Exercise tasks:
• a. List every distinct citation (author and year) that appears in the passage on deep learning, counting each one only once.
• b. Write the paragraph that would come next in the passage on deep learning, following on from its final sentence.

Document text:
■ ■ ■ ■ ■
There is no consensus about how much depth a model requires to qualify as deep. Discussions with DL experts have not yet yielded a conclusive response to this question. However, DL can be safely understood as the set of models that involve a greater amount of composition of either learned functions or learned concepts than traditional ML does (Schmidhuber 2015 ; Goodfellow et al. 2016 ).
DL is not a breakthrough in the scientific sense, rather it is a relevant breakthrough in efficient coding that makes a difference in several contexts. In practical applications, DL is able to achieve higher accuracy on more complex tasks as compared with traditional ANNs, although it requires more computational resources. Furthermore, DL needs less manual interference to craft the right features or the suitable transformations of data. It performs exceptionally precise operations on data that come from different modalities, such as images, texts and videos (Schmidhuber 2015 ; Alpaydin 2016 ; Goodfellow et al. 2016 ).
In summary, ML offers numerous mathematical tools to deal with a wide variety of problems. The main tool, very popular nowadays, are the ANNs, which are trained to solve a particular task. Neurons are organized into groups called layers and connected to each other precisely to form a network. As mentioned, when the number of layers is high, the neural network is defined as deep. The DL’s approach attempts to mathematically model the way in which the human brain processes information in vision and hearing: the stimuli of eyes and ears, passing through the human brain, are initially broken down into simple concepts and gradually reconstructed in increasingly complex and abstract representations (Russell and Norvig 2010 ; Alpaydin 2016 ; Goodfellow et al. 2016 ).
Similarly, in a deep network a face is broken down in the form of an array of pixel values. The first layer can easily identify edges of different orientations. Subsequent layers combine these to form corners and extended contours. Layers that follow can detect entire parts of specific objects, by finding specific collections of contours and corners. Finally, these in turn are combined with some more layers of processing, allowing us to represent the faces we want to learn (Nilsson 2010 ; LeCun et al. 2015 ; Alpaydin 2016 ; Goodfellow et al. 2016 ).
So, the choice between ML or DL algorithms depends on the problem to be analyzed. If the problem is relatively simple, it is preferable to use ML based on ANNs with few layers of hidden units; if the problem is complex or requires the achievement of very specific and rigorous objectives, it is considered more useful to resort to DL.
■ ■ ■ ■ ■
(Items from a dataset)
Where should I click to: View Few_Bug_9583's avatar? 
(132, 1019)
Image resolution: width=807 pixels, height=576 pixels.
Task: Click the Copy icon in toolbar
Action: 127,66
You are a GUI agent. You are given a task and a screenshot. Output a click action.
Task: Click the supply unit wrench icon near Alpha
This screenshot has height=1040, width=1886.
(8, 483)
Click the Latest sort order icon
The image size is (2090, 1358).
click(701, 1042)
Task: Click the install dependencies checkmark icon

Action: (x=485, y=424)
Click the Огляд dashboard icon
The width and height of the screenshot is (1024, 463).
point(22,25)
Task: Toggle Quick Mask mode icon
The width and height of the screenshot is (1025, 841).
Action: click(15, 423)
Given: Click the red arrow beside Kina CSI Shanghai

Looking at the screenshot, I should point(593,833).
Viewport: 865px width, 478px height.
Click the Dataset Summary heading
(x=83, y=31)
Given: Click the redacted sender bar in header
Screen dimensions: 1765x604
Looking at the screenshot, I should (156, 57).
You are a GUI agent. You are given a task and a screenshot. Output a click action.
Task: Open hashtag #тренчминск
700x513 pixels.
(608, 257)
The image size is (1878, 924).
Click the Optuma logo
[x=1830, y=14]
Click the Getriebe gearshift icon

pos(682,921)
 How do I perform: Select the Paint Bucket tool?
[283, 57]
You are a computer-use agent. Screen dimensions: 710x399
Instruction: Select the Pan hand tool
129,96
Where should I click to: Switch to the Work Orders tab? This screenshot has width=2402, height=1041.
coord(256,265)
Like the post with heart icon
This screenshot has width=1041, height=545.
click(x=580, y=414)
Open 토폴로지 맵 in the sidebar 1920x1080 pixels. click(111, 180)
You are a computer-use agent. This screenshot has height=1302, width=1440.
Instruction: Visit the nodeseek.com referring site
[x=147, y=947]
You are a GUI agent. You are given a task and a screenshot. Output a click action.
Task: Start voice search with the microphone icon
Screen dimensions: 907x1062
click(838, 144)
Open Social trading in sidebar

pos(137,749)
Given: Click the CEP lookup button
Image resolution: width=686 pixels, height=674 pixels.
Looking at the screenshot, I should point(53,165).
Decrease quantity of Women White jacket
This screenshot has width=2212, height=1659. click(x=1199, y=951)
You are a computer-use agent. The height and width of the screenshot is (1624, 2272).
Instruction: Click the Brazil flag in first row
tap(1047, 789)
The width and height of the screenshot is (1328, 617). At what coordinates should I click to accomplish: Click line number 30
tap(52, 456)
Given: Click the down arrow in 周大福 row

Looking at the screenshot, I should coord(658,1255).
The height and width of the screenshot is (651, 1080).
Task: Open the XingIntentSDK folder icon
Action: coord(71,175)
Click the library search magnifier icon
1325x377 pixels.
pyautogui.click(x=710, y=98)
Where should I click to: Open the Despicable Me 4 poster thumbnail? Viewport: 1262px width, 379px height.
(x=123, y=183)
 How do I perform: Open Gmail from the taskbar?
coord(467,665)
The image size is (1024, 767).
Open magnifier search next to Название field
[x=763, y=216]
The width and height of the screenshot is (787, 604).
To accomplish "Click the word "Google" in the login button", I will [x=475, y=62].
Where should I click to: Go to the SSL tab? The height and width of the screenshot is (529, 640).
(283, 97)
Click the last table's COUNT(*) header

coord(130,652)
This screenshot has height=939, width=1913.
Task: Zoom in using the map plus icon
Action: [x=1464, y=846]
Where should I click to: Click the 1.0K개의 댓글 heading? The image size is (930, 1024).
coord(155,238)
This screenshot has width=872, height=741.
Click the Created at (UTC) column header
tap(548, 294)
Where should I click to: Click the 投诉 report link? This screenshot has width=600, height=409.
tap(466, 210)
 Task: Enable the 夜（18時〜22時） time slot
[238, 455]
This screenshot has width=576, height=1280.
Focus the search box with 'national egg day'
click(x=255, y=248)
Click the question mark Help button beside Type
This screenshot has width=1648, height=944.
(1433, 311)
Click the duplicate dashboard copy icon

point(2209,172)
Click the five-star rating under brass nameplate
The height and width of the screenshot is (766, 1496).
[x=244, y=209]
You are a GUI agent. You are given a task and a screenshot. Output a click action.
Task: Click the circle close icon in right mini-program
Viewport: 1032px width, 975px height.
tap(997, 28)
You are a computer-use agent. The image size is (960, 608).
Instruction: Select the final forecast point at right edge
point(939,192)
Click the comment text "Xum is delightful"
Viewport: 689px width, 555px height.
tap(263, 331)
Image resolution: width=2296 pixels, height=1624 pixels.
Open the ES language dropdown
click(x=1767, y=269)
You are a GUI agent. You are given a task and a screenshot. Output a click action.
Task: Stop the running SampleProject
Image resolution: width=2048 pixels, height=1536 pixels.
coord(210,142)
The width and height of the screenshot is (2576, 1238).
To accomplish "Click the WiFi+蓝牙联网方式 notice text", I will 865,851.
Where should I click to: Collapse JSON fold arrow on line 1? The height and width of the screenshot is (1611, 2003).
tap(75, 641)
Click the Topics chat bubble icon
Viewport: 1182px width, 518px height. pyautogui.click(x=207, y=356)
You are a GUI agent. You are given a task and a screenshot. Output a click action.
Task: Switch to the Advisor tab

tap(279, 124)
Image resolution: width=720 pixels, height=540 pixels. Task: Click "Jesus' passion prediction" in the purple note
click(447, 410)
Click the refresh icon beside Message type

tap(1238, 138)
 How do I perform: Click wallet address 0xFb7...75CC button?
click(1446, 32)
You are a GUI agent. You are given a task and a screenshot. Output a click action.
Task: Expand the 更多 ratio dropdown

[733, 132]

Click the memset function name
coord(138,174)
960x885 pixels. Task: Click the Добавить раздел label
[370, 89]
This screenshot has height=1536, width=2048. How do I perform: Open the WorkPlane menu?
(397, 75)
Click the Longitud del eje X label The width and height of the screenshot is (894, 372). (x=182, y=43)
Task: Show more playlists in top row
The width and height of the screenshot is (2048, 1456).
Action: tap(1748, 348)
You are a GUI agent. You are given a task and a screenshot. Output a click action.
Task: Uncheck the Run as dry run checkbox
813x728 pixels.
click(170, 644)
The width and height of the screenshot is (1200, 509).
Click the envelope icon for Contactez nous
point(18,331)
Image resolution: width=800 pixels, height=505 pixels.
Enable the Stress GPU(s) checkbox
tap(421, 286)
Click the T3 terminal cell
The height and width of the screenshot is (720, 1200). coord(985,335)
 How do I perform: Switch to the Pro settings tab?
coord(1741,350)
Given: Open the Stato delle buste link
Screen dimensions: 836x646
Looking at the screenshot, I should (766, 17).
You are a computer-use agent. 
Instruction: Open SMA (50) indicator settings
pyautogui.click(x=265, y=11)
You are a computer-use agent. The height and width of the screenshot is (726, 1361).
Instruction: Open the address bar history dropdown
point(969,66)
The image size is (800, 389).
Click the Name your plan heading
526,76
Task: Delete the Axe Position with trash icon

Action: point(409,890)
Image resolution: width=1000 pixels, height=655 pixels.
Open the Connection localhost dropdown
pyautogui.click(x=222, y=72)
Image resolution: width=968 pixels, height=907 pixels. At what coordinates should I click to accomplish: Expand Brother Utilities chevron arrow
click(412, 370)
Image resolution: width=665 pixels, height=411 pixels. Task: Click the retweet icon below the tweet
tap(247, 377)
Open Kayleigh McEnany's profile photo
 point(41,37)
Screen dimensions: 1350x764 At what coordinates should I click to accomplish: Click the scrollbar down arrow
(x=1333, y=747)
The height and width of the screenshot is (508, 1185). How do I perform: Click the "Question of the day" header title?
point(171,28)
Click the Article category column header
■ ■ ■ ■ ■
Responses to the exercise:
• a.
- Schmidhuber 2015
- Goodfellow et al. 2016
- Alpaydin 2016
- Russell and Norvig 2010
- Nilsson 2010
- LeCun et al. 2015

• b.
Methodology
The starting point of our experiments is to evaluate whether, in the typical data analysis operations of social sciences, the techniques of ML based on ANNs can constitute an alternative, or at least a possible integration, with respect to the traditional data analysis tools which basically consist of linear and logistic regression models.
As is known, in general, multivariate data analysis models perform an empirical control of one or more hypotheses derived from a theory and the results consist in the comparison between the so-called expected, or theoretical, data and the empirical data. If the outcome of this comparison is attributable to random effects, it is said that the model fits, or is compatible, with the data; otherwise the model must be revised or, if this is impossible, rejected (Di Franco 2017 ). It is therefore the so-called confirmatory-explanatory approach.
Starting from the work of data analysis pioneers such as Fisher ( 1925 , 1935 ), Galton ( 1869 , 1886 ), Spearman ( 1904 , 1927 ) and many others, for many decades data analysis in the social sciences has been characterized by this approach which fundamentally seeks to identify, from associations between a set of empirically detected variables, causal links between the same variables. In this context the model (i.e. the theory) is prevalent and the data are used to evaluate the goodness of fit of the model, expressed by the values of a coefficient of statistical significance (p-value).
Alternative approaches to data analysis, based on induction, exploration-description, simulation, etc. which have also been proposed over time (among others by Benzécri 1969 , 1992 ; Benzécri et al. 1973a , b ; Tukey 1977 ; Gifi 1981 , 1990 ) have received less interest among social sciences researchers. The characteristic of these alternative approaches is the inversion of the relationship between data and theory: data are more important than the model. This means that starting from the data it is necessary to find the model that best represent them; while in the causal approach the starting point is a model and the data are used to test it.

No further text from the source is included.